Commodity currencies slumped amid speculation an interest-rate cut from the Bank of Canada may augur more monetary stimulus by resource-producing nations.
The Canadian dollar fell to its lowest since 2009 as policy makers lowered borrowing costs to stimulate an economy struggling with the declining price of oil, its major export. The New Zealand and Australian currencies also tumbled to multi-year lows.
``We could see further easing from all three central banks,'' Bipan Rai, director of foreign-exchange strategy at Canadian Imperial Bank of Commerce's CIBC World Markets unit, said by phone from Toronto, referring to Australia, New Zealand and Canada. ``The signals we're getting from global demand just aren't the same as they were in the heyday for commodity exporters.''
Canada's dollar, known as the loonie for the image of aquatic bird on the C$1 coin, slid as much as 1.8 percent.
The New Zealand dollar slumped as much as 1.7 percent while Australia's currency lost as much as 1.3. South Africa's rand, the Norwegian krone and Mexico's peso also slid.

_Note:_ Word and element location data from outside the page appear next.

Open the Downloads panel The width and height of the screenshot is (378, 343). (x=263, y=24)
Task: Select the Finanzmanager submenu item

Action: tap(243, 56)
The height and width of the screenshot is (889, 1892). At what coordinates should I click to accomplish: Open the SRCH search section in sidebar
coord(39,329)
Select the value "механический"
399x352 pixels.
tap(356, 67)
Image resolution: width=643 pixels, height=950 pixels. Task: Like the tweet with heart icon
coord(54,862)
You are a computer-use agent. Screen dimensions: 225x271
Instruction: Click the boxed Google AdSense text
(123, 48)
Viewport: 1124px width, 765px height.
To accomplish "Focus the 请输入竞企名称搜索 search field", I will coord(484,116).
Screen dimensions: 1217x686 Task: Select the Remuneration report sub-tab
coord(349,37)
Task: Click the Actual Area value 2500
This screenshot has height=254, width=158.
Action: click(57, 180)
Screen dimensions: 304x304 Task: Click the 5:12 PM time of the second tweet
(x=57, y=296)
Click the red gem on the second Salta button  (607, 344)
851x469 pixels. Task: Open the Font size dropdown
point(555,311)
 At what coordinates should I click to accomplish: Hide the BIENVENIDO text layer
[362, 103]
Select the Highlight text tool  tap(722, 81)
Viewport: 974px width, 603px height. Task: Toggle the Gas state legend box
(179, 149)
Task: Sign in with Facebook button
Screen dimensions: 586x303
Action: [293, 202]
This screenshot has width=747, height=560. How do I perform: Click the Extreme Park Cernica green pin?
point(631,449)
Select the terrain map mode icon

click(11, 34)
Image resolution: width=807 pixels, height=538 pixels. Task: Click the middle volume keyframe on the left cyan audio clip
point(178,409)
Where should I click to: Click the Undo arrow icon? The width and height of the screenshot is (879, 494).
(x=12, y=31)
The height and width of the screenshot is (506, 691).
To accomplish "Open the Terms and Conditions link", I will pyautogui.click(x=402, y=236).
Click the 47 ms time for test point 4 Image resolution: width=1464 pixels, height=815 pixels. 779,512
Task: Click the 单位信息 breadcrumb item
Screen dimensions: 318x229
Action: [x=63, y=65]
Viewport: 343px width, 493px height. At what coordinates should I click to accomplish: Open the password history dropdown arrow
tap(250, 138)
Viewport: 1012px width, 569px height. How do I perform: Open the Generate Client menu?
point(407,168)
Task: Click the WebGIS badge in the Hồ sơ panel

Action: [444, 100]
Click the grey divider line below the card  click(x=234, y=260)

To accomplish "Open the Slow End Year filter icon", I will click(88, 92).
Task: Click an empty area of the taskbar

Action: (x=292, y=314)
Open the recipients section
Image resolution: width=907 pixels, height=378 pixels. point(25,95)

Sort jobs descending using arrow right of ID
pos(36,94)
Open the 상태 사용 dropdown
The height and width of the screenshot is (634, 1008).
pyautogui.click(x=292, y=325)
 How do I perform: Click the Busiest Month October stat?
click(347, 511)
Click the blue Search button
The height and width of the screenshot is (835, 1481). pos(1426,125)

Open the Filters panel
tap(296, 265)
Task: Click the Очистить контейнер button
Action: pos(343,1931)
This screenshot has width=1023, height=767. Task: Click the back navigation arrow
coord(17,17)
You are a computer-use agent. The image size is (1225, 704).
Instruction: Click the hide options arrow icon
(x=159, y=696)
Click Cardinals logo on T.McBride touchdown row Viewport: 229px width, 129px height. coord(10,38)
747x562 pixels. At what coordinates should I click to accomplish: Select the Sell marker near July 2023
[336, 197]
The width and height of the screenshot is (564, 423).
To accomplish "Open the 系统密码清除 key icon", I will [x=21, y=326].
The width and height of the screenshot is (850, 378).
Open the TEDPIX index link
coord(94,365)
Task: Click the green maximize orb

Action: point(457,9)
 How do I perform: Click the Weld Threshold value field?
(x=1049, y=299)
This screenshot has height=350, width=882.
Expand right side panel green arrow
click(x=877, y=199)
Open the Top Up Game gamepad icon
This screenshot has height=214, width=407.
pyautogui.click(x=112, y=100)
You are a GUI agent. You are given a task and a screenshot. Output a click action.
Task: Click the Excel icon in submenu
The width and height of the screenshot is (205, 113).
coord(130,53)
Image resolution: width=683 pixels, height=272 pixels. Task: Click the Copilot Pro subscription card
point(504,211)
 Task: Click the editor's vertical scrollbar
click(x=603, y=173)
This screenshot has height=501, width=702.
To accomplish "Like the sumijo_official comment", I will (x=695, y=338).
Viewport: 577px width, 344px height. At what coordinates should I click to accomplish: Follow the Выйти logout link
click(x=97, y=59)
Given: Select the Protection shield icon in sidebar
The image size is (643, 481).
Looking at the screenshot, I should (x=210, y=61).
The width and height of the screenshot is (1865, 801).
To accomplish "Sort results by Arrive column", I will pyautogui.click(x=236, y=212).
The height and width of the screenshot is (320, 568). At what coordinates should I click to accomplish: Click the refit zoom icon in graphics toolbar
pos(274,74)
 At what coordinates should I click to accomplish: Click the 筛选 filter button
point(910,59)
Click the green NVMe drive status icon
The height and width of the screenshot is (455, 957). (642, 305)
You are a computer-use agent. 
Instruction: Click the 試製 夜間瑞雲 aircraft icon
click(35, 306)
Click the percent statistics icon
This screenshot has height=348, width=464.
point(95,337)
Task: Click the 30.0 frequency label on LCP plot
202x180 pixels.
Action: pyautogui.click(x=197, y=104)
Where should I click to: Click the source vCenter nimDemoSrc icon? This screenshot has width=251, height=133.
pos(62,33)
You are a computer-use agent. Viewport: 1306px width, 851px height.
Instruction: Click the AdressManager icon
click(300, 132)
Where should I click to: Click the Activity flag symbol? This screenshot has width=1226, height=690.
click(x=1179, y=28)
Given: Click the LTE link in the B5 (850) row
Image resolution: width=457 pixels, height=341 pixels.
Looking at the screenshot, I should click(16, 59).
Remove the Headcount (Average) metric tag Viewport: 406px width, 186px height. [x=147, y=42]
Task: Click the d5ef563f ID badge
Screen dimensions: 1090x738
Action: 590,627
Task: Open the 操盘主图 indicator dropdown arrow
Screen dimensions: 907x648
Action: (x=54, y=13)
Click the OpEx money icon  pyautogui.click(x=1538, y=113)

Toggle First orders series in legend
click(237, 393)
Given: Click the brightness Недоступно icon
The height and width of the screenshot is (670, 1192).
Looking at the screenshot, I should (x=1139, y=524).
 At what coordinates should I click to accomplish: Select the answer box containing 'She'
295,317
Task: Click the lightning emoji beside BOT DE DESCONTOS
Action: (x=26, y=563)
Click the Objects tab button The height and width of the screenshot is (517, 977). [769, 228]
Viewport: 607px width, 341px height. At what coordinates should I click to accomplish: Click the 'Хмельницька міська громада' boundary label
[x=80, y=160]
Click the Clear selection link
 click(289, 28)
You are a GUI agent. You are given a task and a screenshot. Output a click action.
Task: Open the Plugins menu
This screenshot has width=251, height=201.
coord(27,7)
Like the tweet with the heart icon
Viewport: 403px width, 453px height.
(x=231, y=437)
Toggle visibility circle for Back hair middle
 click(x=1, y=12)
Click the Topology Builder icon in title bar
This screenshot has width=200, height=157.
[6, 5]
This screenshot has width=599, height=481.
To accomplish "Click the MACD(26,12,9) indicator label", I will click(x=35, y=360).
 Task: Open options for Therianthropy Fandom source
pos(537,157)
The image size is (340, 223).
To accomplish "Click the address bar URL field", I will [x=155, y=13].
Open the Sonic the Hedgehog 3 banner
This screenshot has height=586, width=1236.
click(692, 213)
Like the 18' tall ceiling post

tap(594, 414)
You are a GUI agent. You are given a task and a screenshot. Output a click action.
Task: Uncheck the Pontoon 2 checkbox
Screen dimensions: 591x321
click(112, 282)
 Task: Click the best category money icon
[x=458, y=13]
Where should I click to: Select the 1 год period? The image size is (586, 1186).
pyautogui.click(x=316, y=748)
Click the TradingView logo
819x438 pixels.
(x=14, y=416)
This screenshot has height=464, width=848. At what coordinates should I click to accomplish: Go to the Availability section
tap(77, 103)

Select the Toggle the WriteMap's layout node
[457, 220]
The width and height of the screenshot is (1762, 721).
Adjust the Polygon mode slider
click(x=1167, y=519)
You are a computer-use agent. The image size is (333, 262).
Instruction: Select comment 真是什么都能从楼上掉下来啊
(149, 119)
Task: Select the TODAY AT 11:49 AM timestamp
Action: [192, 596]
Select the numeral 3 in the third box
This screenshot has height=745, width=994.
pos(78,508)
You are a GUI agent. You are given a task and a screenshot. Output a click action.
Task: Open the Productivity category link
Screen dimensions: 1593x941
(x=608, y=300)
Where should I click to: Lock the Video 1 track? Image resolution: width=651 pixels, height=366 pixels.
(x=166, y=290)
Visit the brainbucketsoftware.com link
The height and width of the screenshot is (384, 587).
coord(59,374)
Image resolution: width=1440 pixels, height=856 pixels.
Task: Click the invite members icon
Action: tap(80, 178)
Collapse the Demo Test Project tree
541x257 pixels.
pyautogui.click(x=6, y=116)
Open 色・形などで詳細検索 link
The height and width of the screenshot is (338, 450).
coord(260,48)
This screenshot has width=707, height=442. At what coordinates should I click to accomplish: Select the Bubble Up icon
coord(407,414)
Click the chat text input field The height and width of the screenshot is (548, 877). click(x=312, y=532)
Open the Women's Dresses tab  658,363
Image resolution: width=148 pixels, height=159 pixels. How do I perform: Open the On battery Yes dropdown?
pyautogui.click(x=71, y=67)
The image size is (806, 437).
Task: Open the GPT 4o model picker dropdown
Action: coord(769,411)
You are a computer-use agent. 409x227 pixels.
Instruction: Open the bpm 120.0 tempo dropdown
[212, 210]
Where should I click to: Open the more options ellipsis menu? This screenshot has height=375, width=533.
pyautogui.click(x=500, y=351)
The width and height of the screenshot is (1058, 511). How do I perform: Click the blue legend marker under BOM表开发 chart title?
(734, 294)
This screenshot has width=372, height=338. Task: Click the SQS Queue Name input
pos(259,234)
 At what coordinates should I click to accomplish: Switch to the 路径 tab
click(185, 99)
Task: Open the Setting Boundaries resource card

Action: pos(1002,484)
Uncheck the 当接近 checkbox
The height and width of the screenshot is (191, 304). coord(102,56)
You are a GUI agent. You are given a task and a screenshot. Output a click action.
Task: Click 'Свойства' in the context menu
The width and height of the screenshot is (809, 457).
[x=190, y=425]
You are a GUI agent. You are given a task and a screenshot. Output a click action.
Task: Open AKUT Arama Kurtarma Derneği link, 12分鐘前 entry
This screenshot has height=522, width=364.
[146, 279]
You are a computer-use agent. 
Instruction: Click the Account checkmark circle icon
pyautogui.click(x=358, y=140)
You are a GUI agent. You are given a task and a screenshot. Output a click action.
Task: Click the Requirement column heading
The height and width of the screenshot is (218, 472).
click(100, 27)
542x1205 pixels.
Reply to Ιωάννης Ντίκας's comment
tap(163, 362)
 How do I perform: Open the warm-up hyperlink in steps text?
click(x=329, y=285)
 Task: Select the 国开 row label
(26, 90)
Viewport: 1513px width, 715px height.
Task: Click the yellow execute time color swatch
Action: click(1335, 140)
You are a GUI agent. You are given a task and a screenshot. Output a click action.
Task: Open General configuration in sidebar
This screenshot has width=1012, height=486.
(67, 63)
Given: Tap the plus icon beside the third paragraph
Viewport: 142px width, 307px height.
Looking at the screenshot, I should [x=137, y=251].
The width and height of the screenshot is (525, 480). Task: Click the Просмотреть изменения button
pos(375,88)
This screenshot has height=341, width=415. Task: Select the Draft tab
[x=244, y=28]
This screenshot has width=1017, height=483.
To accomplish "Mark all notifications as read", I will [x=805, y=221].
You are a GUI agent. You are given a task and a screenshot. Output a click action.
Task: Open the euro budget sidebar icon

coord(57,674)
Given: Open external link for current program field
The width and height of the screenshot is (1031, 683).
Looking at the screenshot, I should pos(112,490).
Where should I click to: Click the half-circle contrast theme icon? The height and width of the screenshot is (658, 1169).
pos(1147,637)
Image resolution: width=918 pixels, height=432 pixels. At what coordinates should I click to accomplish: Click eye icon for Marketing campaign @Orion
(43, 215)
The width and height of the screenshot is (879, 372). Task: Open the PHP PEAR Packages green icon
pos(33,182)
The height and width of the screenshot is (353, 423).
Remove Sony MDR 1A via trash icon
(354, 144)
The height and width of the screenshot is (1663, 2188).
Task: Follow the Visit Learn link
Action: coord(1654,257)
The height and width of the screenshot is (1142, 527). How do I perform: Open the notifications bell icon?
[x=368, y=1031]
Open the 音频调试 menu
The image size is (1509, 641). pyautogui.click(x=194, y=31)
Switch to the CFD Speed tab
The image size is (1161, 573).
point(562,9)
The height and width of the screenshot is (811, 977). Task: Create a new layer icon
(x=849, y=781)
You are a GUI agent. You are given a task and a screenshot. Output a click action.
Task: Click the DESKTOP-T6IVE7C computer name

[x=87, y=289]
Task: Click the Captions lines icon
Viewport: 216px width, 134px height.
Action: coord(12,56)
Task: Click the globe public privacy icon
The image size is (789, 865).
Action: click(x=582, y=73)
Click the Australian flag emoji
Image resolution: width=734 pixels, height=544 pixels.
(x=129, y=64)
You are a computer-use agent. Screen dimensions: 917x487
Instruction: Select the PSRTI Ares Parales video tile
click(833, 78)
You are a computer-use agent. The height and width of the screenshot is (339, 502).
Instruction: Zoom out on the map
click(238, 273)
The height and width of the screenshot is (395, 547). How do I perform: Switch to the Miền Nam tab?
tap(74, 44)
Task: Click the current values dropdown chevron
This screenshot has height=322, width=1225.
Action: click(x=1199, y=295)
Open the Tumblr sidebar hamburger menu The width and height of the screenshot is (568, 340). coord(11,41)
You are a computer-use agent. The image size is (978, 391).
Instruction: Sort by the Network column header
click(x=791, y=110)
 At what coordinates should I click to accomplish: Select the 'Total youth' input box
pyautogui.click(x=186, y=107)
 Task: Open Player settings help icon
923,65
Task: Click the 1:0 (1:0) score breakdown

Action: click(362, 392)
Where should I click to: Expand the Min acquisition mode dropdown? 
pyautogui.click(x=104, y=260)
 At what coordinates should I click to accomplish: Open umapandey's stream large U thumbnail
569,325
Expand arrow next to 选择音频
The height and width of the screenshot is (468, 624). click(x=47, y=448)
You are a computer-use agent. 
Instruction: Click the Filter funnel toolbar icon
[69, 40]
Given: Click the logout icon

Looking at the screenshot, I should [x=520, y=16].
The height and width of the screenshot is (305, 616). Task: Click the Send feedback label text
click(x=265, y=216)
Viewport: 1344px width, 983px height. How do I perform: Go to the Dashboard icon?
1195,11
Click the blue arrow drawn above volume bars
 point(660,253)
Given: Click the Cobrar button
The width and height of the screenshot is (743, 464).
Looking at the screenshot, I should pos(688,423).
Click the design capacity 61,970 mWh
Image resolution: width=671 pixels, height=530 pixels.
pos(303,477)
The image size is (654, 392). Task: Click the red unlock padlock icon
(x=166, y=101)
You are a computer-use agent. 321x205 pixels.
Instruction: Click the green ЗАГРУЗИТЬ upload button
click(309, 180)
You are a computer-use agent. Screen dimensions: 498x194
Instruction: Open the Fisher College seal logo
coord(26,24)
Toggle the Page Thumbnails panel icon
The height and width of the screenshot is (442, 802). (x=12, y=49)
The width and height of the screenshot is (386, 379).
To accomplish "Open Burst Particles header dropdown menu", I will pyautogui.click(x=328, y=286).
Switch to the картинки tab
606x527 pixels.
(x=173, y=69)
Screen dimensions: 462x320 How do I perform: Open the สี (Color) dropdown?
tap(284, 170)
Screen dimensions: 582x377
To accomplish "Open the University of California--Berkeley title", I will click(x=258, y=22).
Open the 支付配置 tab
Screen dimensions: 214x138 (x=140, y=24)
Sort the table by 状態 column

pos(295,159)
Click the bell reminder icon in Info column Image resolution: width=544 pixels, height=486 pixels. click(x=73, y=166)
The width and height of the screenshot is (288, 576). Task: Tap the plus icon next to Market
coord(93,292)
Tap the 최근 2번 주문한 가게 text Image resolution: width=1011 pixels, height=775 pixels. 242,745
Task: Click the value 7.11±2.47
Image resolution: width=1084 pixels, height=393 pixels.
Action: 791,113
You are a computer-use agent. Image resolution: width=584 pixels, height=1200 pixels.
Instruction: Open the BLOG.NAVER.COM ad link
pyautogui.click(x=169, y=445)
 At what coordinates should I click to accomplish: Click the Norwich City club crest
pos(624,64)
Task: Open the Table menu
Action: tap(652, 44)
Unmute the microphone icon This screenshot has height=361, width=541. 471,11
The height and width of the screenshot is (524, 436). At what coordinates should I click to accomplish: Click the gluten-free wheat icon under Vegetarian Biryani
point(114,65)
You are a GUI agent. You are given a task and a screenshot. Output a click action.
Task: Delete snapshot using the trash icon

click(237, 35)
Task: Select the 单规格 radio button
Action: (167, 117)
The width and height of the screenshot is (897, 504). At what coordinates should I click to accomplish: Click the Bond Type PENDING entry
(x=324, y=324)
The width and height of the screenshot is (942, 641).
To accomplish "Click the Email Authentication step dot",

New Zealand's currency declined to its lowest in five years after prices at an auction of milk -- the nation's major export -- fell. Weaker prospects for dairy prices are an economic headwind, the nation's central bank said when it cut rates last month.
``Growth momentum across commodity economies remains weak, and outright growth is likely to slow further,'' said Atul Lele, who manages $2 billion as the chief investment officer of Deltec International Group from Nassau, Bahamas. ``That may ultimately lead to deleveraging across housing and other asset classes, all necessitating increasing monetary stimulus.''
(This article was corrected for the company name in seventh paragraph.)